When doing LLM-generation it’s useful to ask the LLM to self-verify. E.g. by (1) generating a Lean proof and validating it; (2) generating unit tests and running them; (3) generating a checklist and asking an independent LLM to check each box.
LLM-generation can hurt communication equilibria where verification is costly, when LLM generation lowers the cost of accidental attributes (not essential attributes). E.g. if LLMs make it cheap to fix spelling errors, or to adopt idioms of the discipline, then there will be less separation in equilibrium.
Formal Models
A couple of very hasty models to sketch how to formalize this. It would be nice to have a single model which incorporates all the mechanisms above.
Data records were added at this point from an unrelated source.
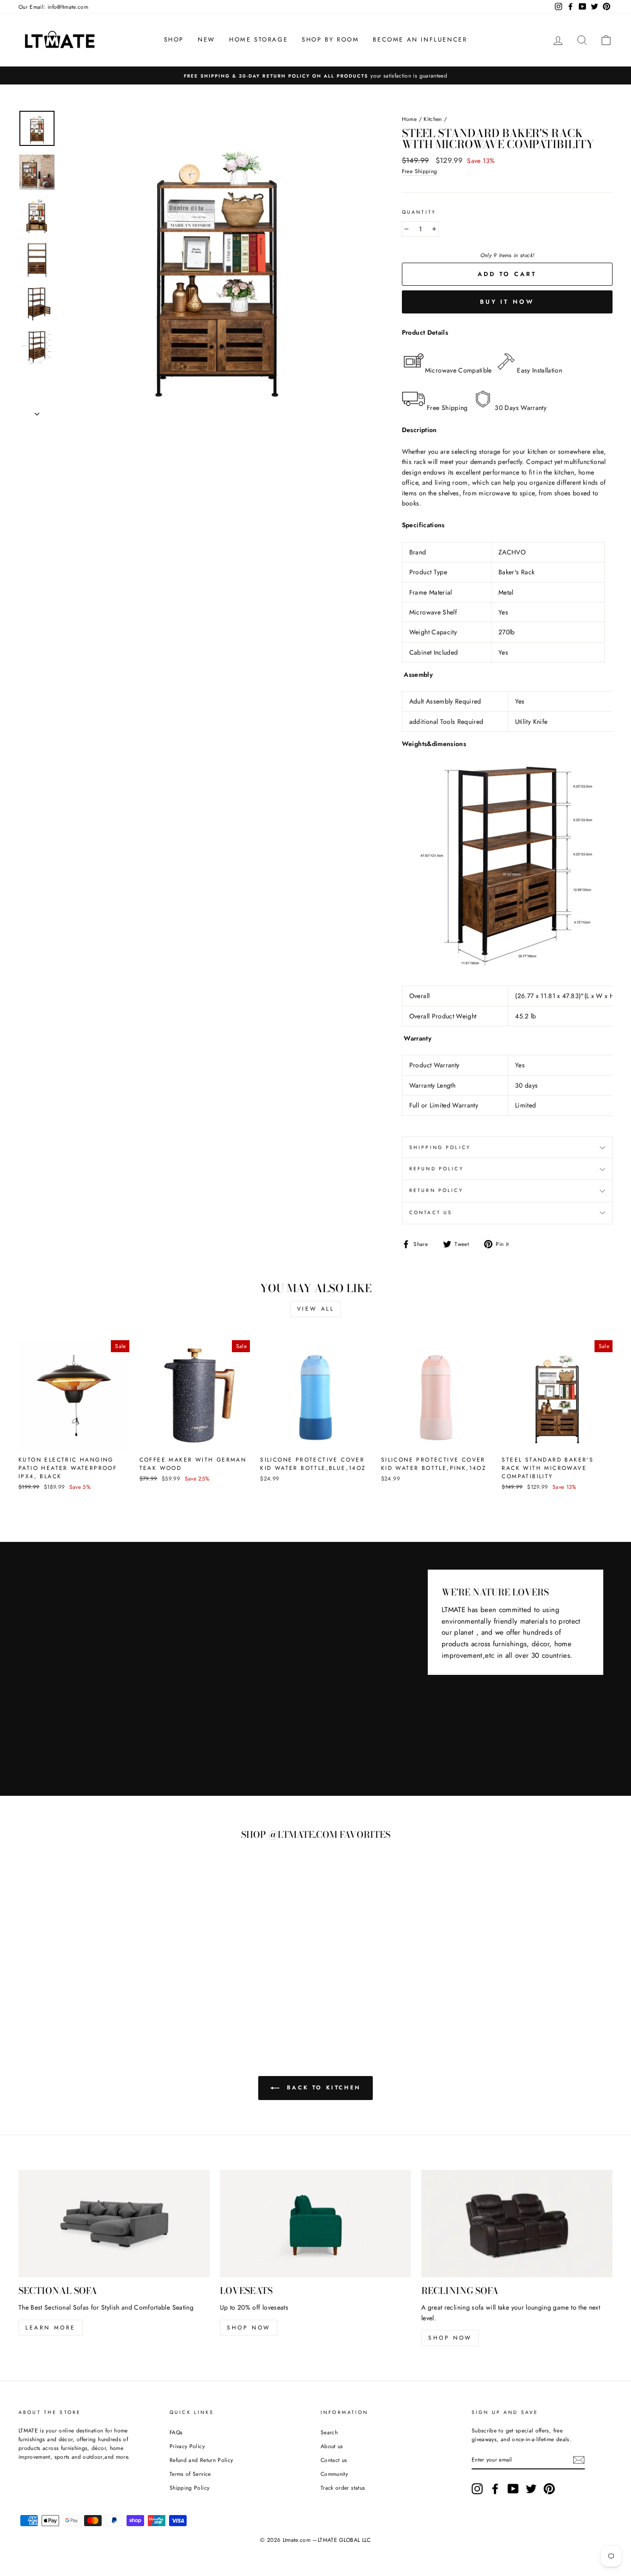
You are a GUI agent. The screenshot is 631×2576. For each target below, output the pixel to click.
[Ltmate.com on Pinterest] (549, 2488)
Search (329, 2432)
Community (334, 2474)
- Model 1: quality vs polish.
-
Suppose you care just about intrinsic quality \(q\), but your signal is \[s=q+p\] where \(p\) is polish. You know that \(q\) and \(p\) are positively correlated (better books have better covers), so \(s\) is a highly reliable signa of quality.
Suppose LLMs lower the cost of polish, so now everyone has high \(p\). This makes the signal-extraction problem worse, and you’ll rely relatively more on another signal, e.g. the author’s reputation (assuming it’s another signal correlated with \(q\)).
Suppose instead that LLMs lower the cost of directly observing quality \(q\). This will then imply putting relatively less weight on the author’s reputation.
Implications:
- LLMs lowering the cost of polish will cause more weight to be put on reputation.
- LLMs lowering the cost of verification will cause less weight to be put on reputation.
- Model 2: search.
-
You have \(N\) ideas with unobserved iid payoffs, and you can pay cost \(c\) to find the true payoff (AKA Weitzmann’s Pandora’s box problem).
Claim: there’s a complementarity between the number of ideas you have (\(N\)) and the cheapness of verification (inverse of \(c\)). Formally:
\[\begin{aligned} V_n(c) & =\int_{0}^{\sigma(c)} \big(1-F(t)^n\big)dt, && \text{(expected value from optimal strategy)}\\ E[(X-\sigma)^+] &= c && \text{(implicit definition of $\sigma(c)$)} \end{aligned}\]
From inspection we can see that the expression has a complementarity between \(c\) and \(n\).